Saturday, May 30, 2015

Nature Warriors

We reached Koodalur in the foothills of Kumily Hills near Thekkady for a bullock cart ride around the fields, looking for birds of different feathers. Two youth were waiting with cameras taking photos already. We got on to the cart and one of the boys enthusiastically pointed out the different birds flying around. It was his uncle's cart and he had already done the rounds of the farms earlier. He had seen 105 birds on an earlier trip, he said with pride.
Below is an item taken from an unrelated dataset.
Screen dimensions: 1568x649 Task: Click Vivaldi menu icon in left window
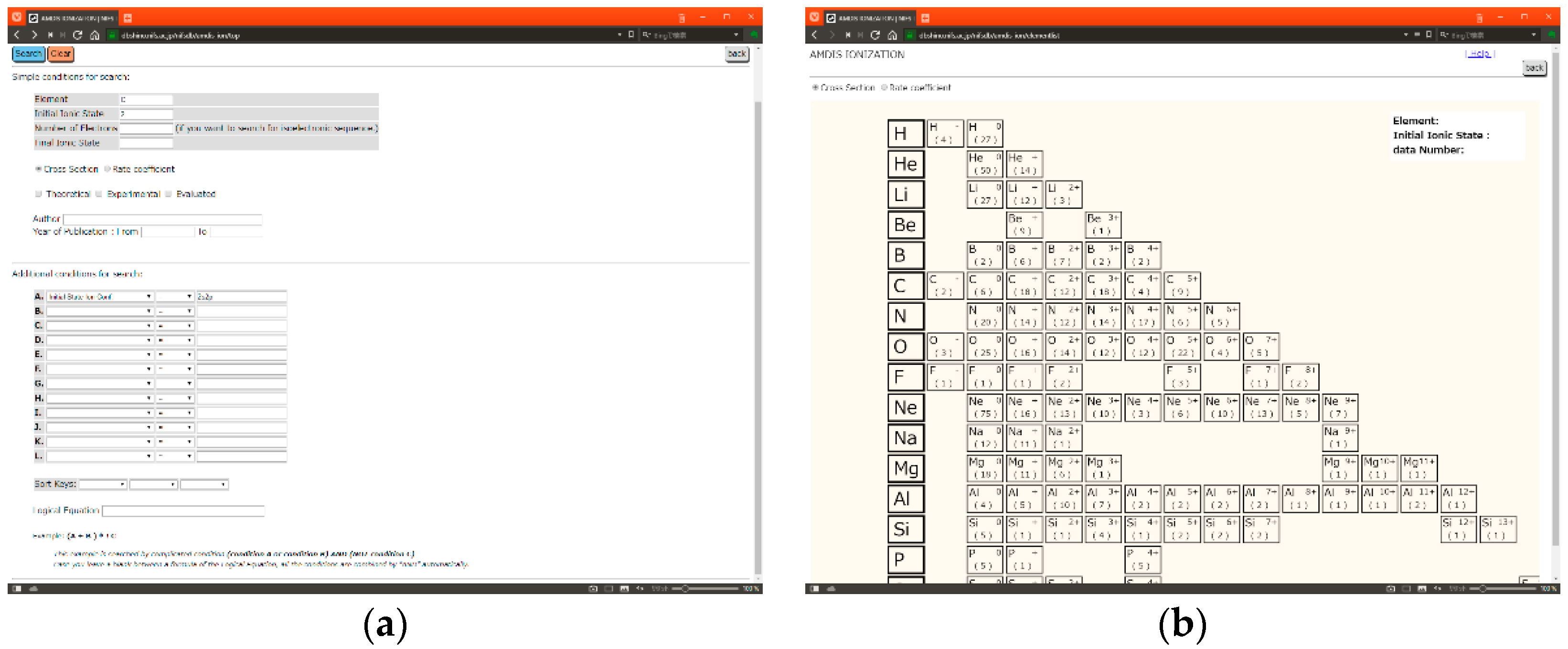click(16, 18)
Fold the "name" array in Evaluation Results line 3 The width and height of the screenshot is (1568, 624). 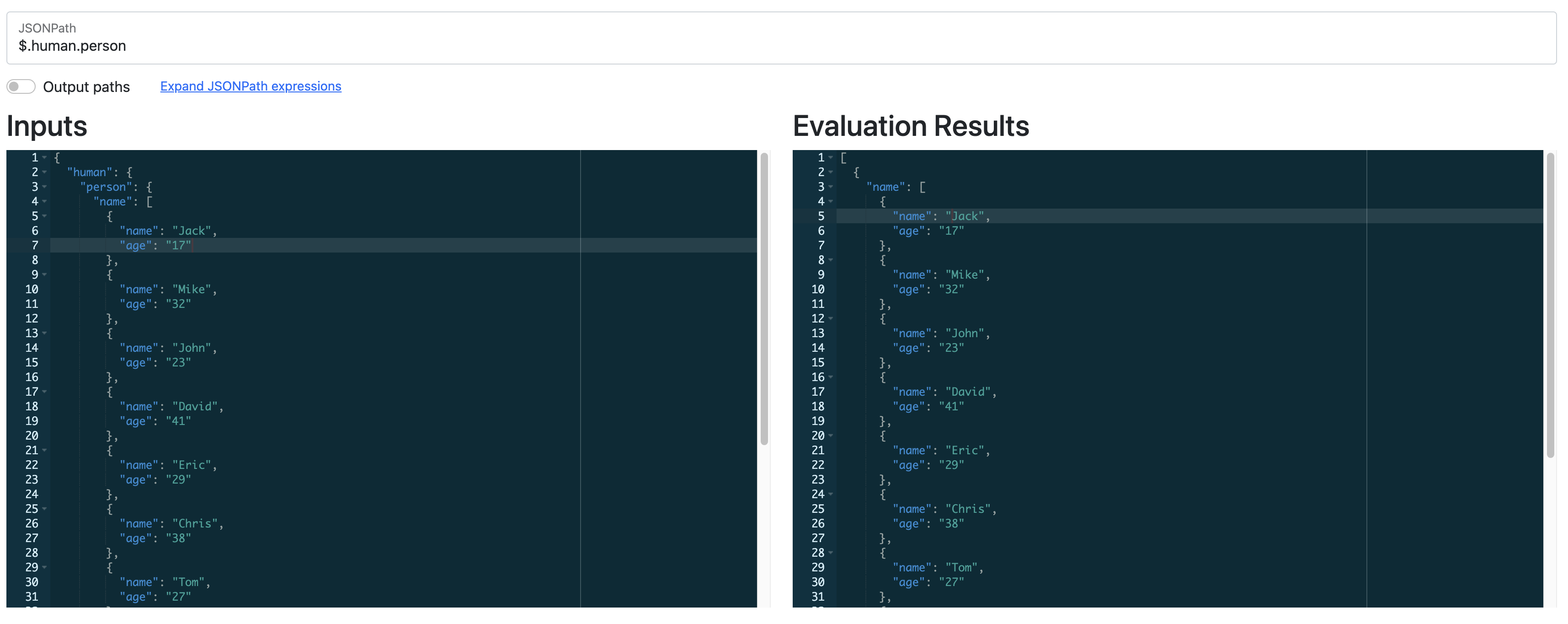830,187
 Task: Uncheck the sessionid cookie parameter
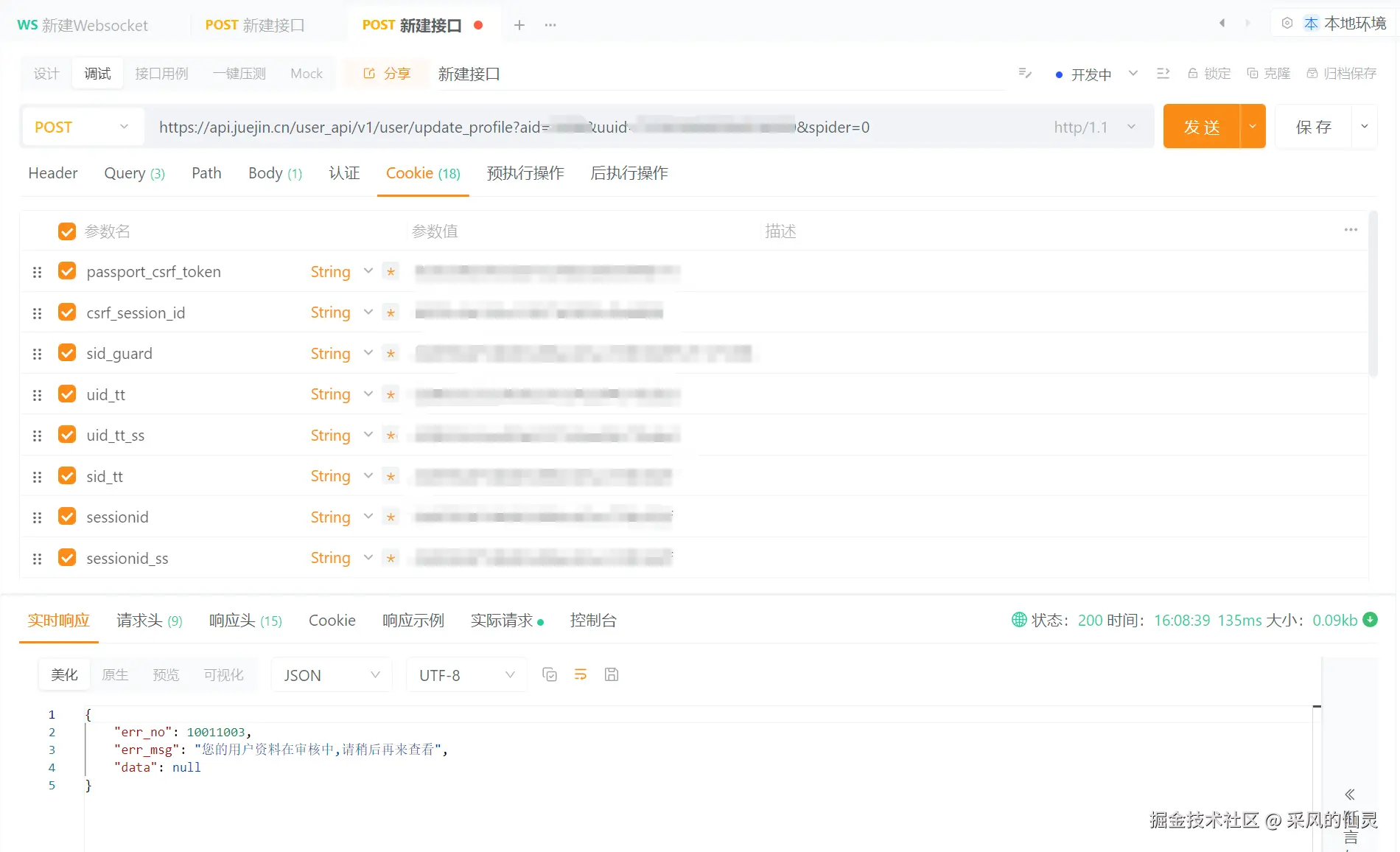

 As always, I started chatting up. The two men were from Mumbai, where they worked with Bhavan's rescuing snakes and spreading awareness about the need to protect snakes. "People used to kill snakes out of fear and I felt it was wrong so I joined Bhavan's which had started rescuing snakes," said Prabhu, a Tamilian who was born and brought up in Mumbai. His friend Hemant, was a Maharashtrian, and both worked in the same place. They had been working non stop for the last two or three years and so they were on a 15 day or one month vacation, going to different places in Tamil Nadu and maybe unintentionally focusing on the fauna around. They told us about the birds they had spotted in Kodai and Meghamalai, apart from Kudalur, of course.

"How did you get into snake rescue?" I asked.

I was stunned to hear that the two boys had done engineering, one of them in IT and the other in Civil. But as they matured into youth (they must have been in their early 20s), they were slowly drawn into rescuing the snakes, and their career path changed. They draw a salary, which they are happy with. They also do other work, but all around rescuing animals or working with children creating awareness about the need to protect the environment.

"How did your parents agree?" I asked.

"They were upset initially, but then they agreed," Prabhu, the outspoken one, said. I admired the parents who endorsed their sons' decision and are supportive. Maybe they had fights about the money spent on engineering education, but they came around and accepted it.

While going around the fields, I saw several kinds of birds and I learnt that mynah, owls and parakeets have their nests in coconut trees. I saw bee-eaters in certain kinds of fields, while some other birds preferred a different kind of greenery. They previous day, during a nature trail through Thekkady forest, the guide - a tribal whom the government had trained to be a naturalist and guide - told us about one kind of parakeets that went only for banana plantation. They had become rare to sight in between because banana cultivation had come down. But now again there was a revival it seems.

I was reminded of a story I had heard when working on a dance-play on bees - that bees in China were vanishing . I wondered if the farmers in the surroundings appreciated the rare birds that they sighted regularly. I wondered, when we cut forests to plant a particular kind of plant/crop, what happened to the birds that depended on those trees. When we replant in a different locations (if at all we do), then do we consider the need for variety? Because we cannot know which plant houses which bird and what will happen to a species if 'useless' trees are cut.

With these thoughts came the constant struggle between man and nature. Ironically, it is only men who can fight other men who destroy nature. And there will always be a conflict.

Meanwhile, we can only hope that more and more Prabhus and Hemants are created so that at some point, we can hope for the natural order to be restored.